Quel est le secret d’un « bon » article au sens de son interaction avec vos lecteurs ? Est-ce une question de référencement, de buzz, d’expertise, un angle inattendu ou tout simplement le feeling avec votre époque ?
Ce que je disais plus haut: un article avec un ton original et un angle original.
Plein d’articles très bon ne marchent pas aussi bien qu’on le souhaiterait, quand on publie une interview fleuve de Richard Corben, malheureusement ça intéresse moins de monde qu’un gif de panda roux. On ne recherche donc pas le « buzz » pour chaque article, mais évidemment lorsqu’un article cartonne, c’est agréable. Surtout si c’est un article dont on est particulièrement fier, parce qu’il colle de près à nos intentions « intellol ».
De par votre expérience, comment voyez-vous le monde du journalisme 2.0 ? Auriez-vous, d’ailleurs une définition pour ce terme ?
A la fois quelque chose d’absolument génial, où l’on a une entière liberté de ton, de mélange des formats texte/vidéo/gif/vine, et malheureusement aussi une dictature du clic.
A la base on a créé la page pute pour s’amuser, comme un défouloir. C’est aujourd’hui notre principale source d’entrée sur Brain. Mais on ne veut surtout pas s’interdit de publier des interviews fleuves qui seront lues par seulement 1000 personnes. C’est aussi et surtout ça qu’on aime faire. On doit maintenir un équilibre entre le long format et les trucs légers qui se consomment rapidement.
A vos débuts, vous disiez vouloir vous positionnez comme le Thefader français, comment décririez vous Brain aujourd’hui ? Comment l’imaginez vous dans quelques années / 5 ans ?

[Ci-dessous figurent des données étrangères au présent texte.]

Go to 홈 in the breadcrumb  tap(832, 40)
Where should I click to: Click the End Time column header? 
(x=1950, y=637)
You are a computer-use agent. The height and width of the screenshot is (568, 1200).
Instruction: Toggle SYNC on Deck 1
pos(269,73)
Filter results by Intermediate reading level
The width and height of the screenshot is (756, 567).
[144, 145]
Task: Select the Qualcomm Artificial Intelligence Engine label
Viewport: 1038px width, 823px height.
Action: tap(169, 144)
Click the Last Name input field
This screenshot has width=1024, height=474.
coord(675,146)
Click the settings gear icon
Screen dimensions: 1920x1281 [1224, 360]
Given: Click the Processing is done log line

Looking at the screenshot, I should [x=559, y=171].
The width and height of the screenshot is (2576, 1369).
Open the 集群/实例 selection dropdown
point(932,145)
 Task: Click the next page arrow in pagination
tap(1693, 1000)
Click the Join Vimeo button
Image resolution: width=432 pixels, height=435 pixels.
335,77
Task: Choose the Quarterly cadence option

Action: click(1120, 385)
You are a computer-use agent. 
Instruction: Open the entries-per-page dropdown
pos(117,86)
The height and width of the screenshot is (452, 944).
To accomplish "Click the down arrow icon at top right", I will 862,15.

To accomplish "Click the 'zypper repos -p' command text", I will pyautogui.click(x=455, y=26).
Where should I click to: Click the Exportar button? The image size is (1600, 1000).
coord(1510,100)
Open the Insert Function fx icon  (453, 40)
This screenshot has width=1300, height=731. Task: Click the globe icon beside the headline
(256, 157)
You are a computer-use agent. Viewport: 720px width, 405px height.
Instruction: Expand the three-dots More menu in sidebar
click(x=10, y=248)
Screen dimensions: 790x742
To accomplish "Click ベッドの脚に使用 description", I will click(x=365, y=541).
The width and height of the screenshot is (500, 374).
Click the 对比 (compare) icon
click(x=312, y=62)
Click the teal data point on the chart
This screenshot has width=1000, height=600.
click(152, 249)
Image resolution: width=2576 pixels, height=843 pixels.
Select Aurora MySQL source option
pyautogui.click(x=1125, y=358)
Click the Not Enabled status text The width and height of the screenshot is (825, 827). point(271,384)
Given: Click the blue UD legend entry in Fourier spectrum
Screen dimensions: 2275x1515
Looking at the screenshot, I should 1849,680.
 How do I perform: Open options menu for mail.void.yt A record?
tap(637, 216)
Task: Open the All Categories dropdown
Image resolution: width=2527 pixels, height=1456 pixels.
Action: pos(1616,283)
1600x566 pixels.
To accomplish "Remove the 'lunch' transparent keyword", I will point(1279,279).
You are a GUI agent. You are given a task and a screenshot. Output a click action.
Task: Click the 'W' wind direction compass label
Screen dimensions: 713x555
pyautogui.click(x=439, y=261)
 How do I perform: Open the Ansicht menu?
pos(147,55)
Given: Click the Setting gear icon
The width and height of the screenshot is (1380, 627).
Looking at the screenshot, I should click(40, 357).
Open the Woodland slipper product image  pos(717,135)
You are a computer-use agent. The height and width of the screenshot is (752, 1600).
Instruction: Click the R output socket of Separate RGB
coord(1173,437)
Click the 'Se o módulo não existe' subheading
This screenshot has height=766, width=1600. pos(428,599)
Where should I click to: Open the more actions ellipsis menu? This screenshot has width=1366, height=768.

On est le produit de nos multiples influences. De la presse magazine anglo-saxonne aux comiques américains dégénérés, en passant par les fanzines queer. Je n’ai aucune idée de ce qu’on sera dans 5 ans, peut être qu’on ne parlera plus que de politique, et c’est justement ça qui reste très excitant. Après il faut aussi savoir qu’en parallèle de Brain, on développe une activité d’agence: on fait de l’événementiel, on fait des bouquins et même des t-shirts. Cet été par exemple, on a fait la tournée des plages françaises pour y organiser des bingos pour le compte d’une grande marque. Mon chien Jean-Claude s’est chargé d’écrire les reports que vous pourrez lire ici et là.
Quelle est votre stratégie vis-à-vis des médias sociaux?
On n’a pas réellement de stratégie, on relaie la grande majorité de nos articles sur facebook et twitter, et on vient seulement de se mettre à Instagram.
Le gros malheur de facebook aujourd’hui, c’est que le nouvel algorithme favorise uniquement les posts viraux.
Le contenu de qualité – qui réclame de savoir lire – est donc très peu mis en avant.
Une dernière question qui nous brûle les lèvres : quel est le processus de recrutement chez Brain ? Faut-il être aussi décalé que la « Page Pute ».
Etre blonde à forte poitrine un gros plus.
Propos recueillis par Aurélie Leroy.